Cheney's book honors deceased student
By Sally Harris
Spectrum Volume 19 Issue 29 - April 24, 1997
Ophelia's Legs and Other Poems , edited by Anne Cheney of the English department, memorializes the life and work of Theresa Courtney Gillespie, a Virginia Tech student who died Feb. 10, 1996.
In an introduction, Cheney describes Gillespie as beautiful inside and out. Cheney, a friend of Gillespie's as well as a teacher, tells of their long talks, their many mutual interests (including the Grateful Dead and literature), and the history of the student she says eventually would have won the Pulitzer for her poetry.
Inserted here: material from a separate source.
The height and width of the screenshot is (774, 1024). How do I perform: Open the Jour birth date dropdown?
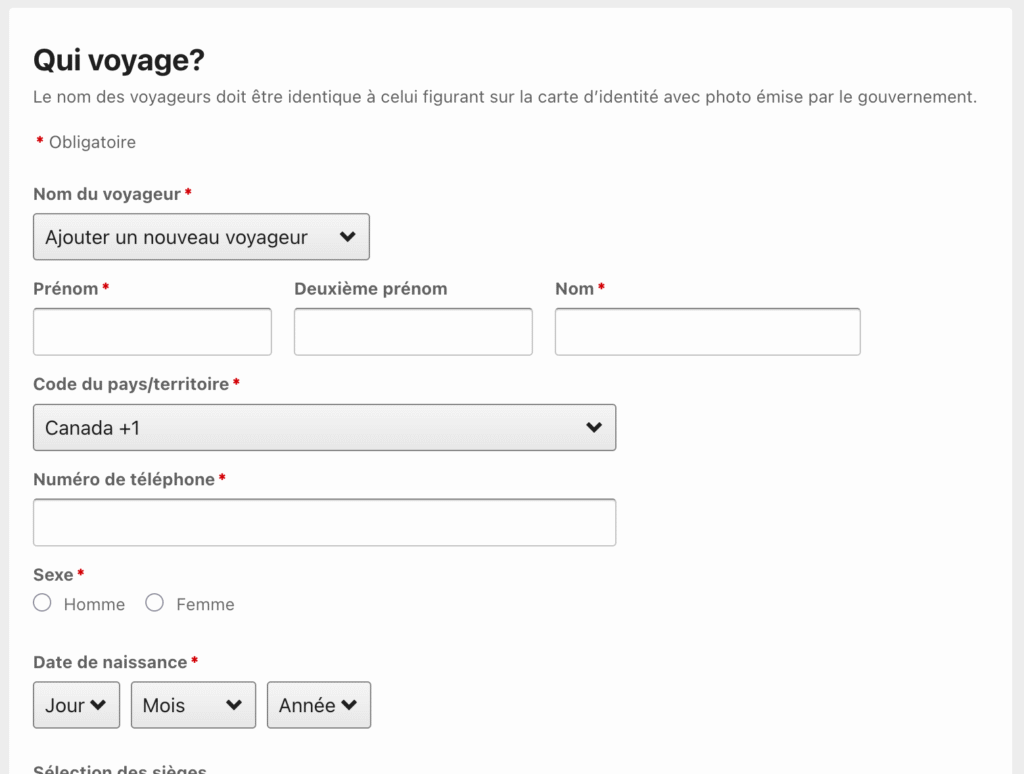click(x=76, y=705)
The book contains 39 poems by Gillespie, who had just been accepted to graduate school. The poems range from the free-spirited "Motorcycle" to the melancholy "Elysian Fields," written to those she had lost in her life. It includes the title poem, "Ophelia's Legs (Voyeur in a Small Town)," first published in the collection Dead Snakes, Cats, and the IRS .
The book contains several poems written about Theresa Gillespie by Cheney, other faculty members, and fellow students. It also contains drawings of Gillespie done from photographs.
Ophelia's Legs and other Poems , published by Pocahontas Press in Blacksburg, is available at local bookstores or from the publisher.